Question

How do you evaluate `cos (arcsin (3/5))`?

Answer 1

`cos(arcsin(3/5)) = 4/5`

Explanation:

The ratio `3/5` should probably be a clue.

Note that `arcsin(x) in [-pi/2, pi/2]` and if `0 < x < 1` then `arcsin(x) in (0, pi/2)`.

So `arcsin(3/5)` is an angle in Q1, which we can consider in a right-angled triangle.
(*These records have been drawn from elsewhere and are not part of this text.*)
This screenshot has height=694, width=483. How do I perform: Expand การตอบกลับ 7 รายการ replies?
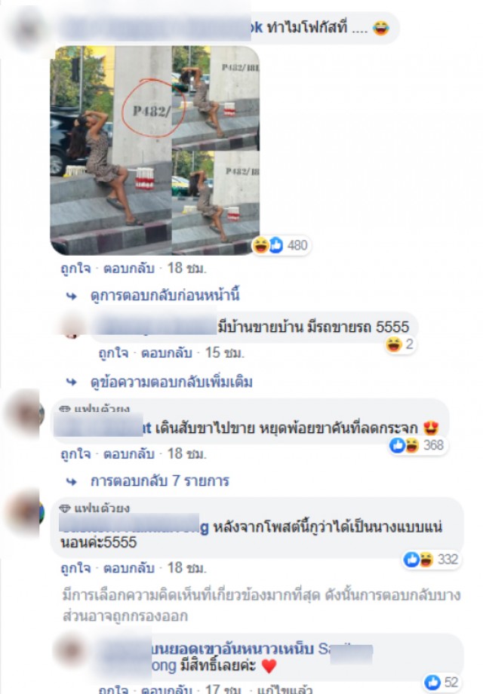point(160,481)
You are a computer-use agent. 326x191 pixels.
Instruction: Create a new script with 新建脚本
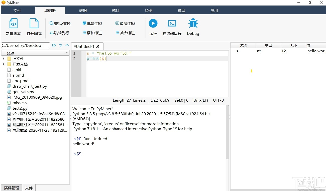pyautogui.click(x=13, y=27)
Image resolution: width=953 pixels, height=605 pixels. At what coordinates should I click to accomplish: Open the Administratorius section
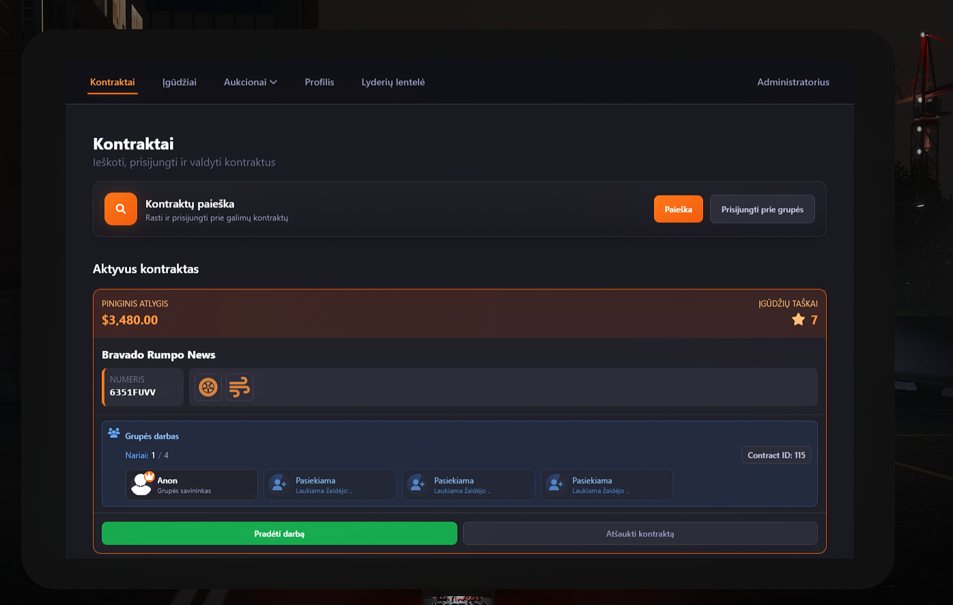click(x=793, y=82)
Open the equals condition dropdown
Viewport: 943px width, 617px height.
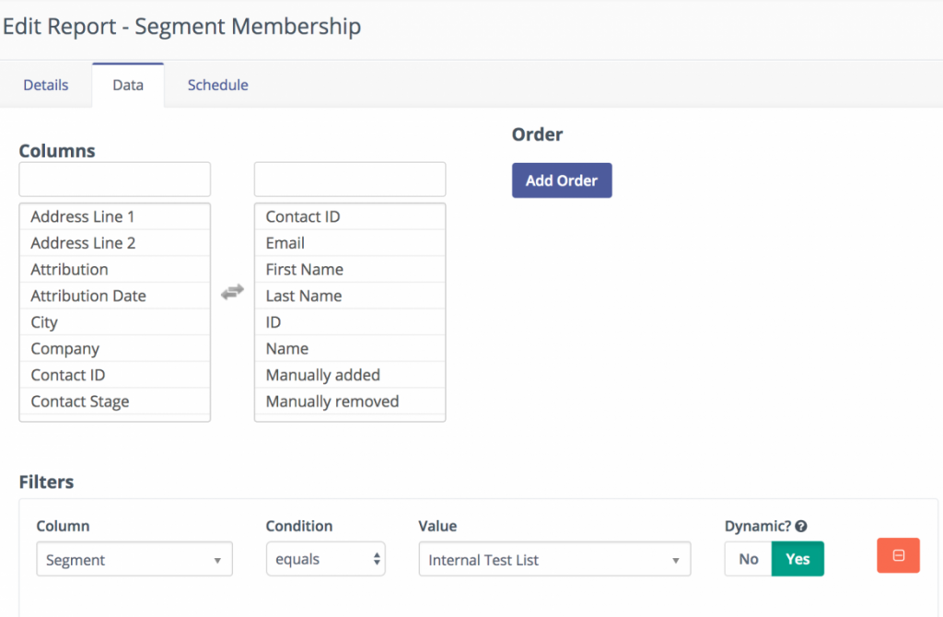(325, 560)
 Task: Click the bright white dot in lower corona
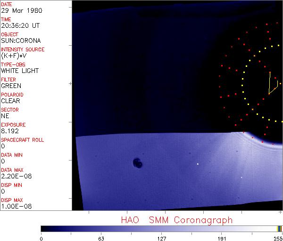198,164
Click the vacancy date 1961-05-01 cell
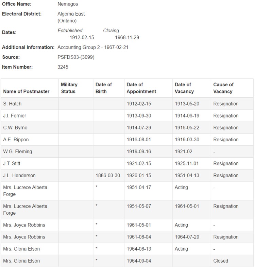Screen dimensions: 255x267 tap(187, 206)
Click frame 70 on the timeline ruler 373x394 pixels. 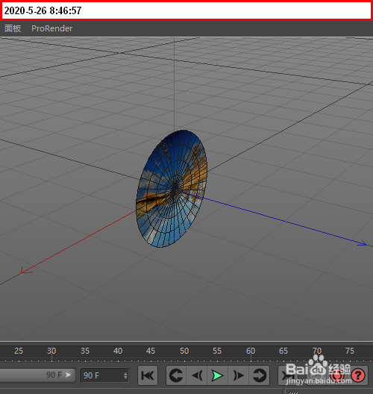[x=317, y=351]
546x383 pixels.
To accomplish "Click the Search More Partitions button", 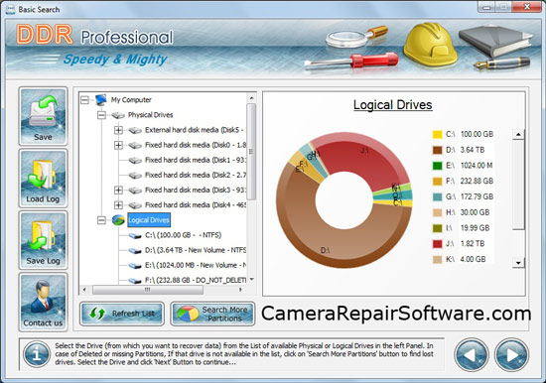I will (x=212, y=314).
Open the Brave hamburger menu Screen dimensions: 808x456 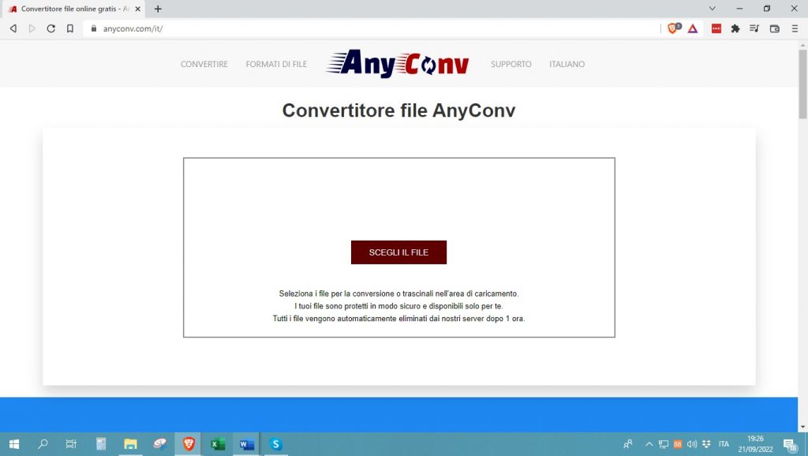[794, 28]
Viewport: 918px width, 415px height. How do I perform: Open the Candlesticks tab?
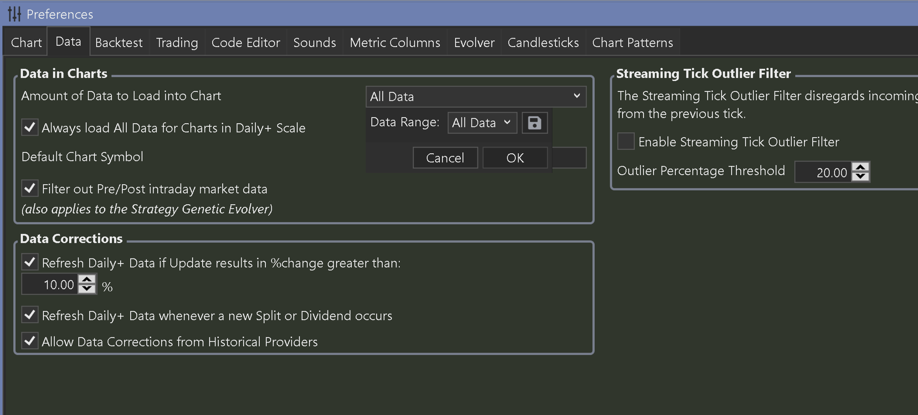543,43
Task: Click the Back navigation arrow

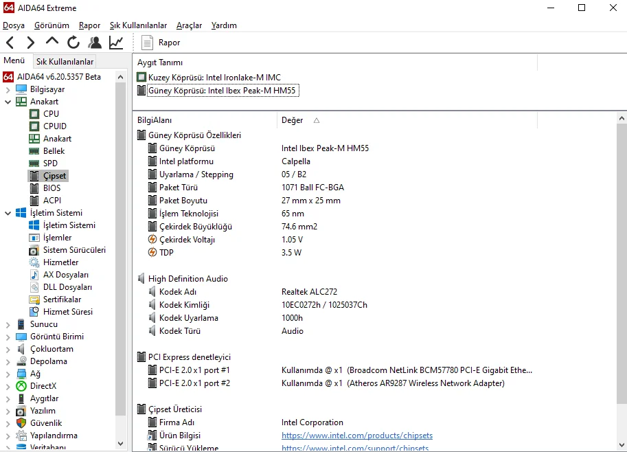Action: (x=10, y=43)
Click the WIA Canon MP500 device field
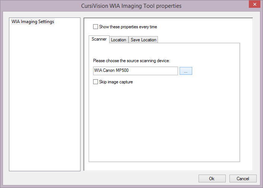Image resolution: width=263 pixels, height=188 pixels. click(135, 71)
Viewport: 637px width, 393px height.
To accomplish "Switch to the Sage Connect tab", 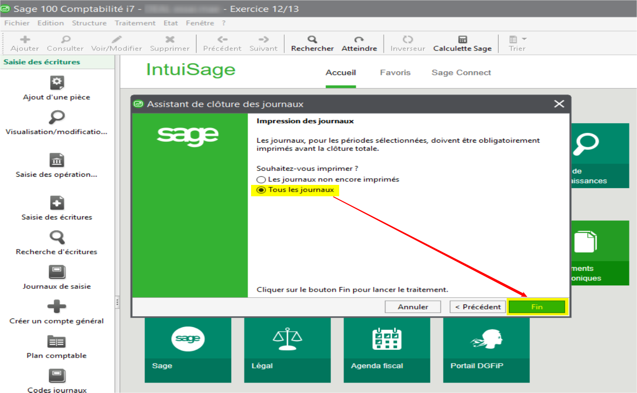I will coord(461,73).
Consider a `3`, `4`, `5` (right) triangle:

We have:

`sin A = "opposite"/"hypotenuse" = 3/5`

`cos A = "adjacent"/"hypotenuse" = 4/5`

So:

`cos(arcsin(3/5)) = cos(A) = 4/5`

Alternatively, we could note more generally that:

`cos^2 theta + sin^2 theta = 1`

Hence:

`cos theta = +-sqrt(1-sin^2 theta)`

If `theta = arcsin(x)`, then `theta in [-pi/2, pi/2]` and hence `cos theta >= 0` and we find:

`cos(arcsin(x)) = sqrt(1-x^2)`

Answer 2

The inverse sine is multivalued, so

`cos arcsin(3/5) = pm sqrt{1-(3/5)^2} = pm 4/5`